— START —

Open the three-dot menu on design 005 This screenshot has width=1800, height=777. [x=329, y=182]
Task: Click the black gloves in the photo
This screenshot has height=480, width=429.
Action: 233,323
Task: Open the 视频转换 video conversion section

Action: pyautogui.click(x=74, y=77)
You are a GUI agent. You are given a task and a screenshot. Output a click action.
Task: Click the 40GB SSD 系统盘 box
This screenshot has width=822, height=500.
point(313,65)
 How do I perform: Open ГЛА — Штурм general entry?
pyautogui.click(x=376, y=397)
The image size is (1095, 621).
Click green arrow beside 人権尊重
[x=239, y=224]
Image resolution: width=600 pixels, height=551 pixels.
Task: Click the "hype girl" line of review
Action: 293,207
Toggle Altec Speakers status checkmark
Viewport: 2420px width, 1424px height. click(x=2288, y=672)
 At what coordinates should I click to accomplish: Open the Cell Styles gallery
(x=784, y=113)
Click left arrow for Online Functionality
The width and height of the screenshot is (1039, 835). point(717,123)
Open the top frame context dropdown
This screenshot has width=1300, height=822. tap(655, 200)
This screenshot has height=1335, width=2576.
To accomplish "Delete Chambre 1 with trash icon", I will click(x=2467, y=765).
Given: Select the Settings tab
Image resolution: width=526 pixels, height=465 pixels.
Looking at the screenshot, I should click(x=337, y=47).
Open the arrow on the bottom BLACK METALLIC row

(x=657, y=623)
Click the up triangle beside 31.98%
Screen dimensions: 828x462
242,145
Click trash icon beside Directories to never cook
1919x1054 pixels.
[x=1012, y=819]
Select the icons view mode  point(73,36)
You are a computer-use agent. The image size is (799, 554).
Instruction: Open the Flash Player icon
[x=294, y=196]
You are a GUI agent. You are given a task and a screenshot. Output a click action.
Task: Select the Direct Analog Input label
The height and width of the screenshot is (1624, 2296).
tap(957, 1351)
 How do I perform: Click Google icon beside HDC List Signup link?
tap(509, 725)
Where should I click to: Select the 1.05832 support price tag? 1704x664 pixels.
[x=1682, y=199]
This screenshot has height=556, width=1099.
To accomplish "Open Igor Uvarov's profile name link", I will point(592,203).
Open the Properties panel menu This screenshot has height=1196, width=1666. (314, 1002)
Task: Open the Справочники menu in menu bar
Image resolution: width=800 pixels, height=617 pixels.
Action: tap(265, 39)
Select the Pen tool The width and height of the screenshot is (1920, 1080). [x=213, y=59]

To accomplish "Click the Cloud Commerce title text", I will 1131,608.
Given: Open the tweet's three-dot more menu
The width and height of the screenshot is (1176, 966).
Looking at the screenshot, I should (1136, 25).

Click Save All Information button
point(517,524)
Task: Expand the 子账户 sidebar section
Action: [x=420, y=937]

— END —

Do this –
Copy out the material above word for word, covering the stretch from the line containing "This screenshot has height=1335, width=2576." through the line containing "tap(957, 1351)".

Finished answer –
This screenshot has height=1335, width=2576.
To accomplish "Delete Chambre 1 with trash icon", I will click(x=2467, y=765).
Given: Select the Settings tab
Image resolution: width=526 pixels, height=465 pixels.
Looking at the screenshot, I should click(x=337, y=47).
Open the arrow on the bottom BLACK METALLIC row

(x=657, y=623)
Click the up triangle beside 31.98%
Screen dimensions: 828x462
242,145
Click trash icon beside Directories to never cook
1919x1054 pixels.
[x=1012, y=819]
Select the icons view mode  point(73,36)
You are a computer-use agent. The image size is (799, 554).
Instruction: Open the Flash Player icon
[x=294, y=196]
You are a GUI agent. You are given a task and a screenshot. Output a click action.
Task: Select the Direct Analog Input label
The height and width of the screenshot is (1624, 2296).
tap(957, 1351)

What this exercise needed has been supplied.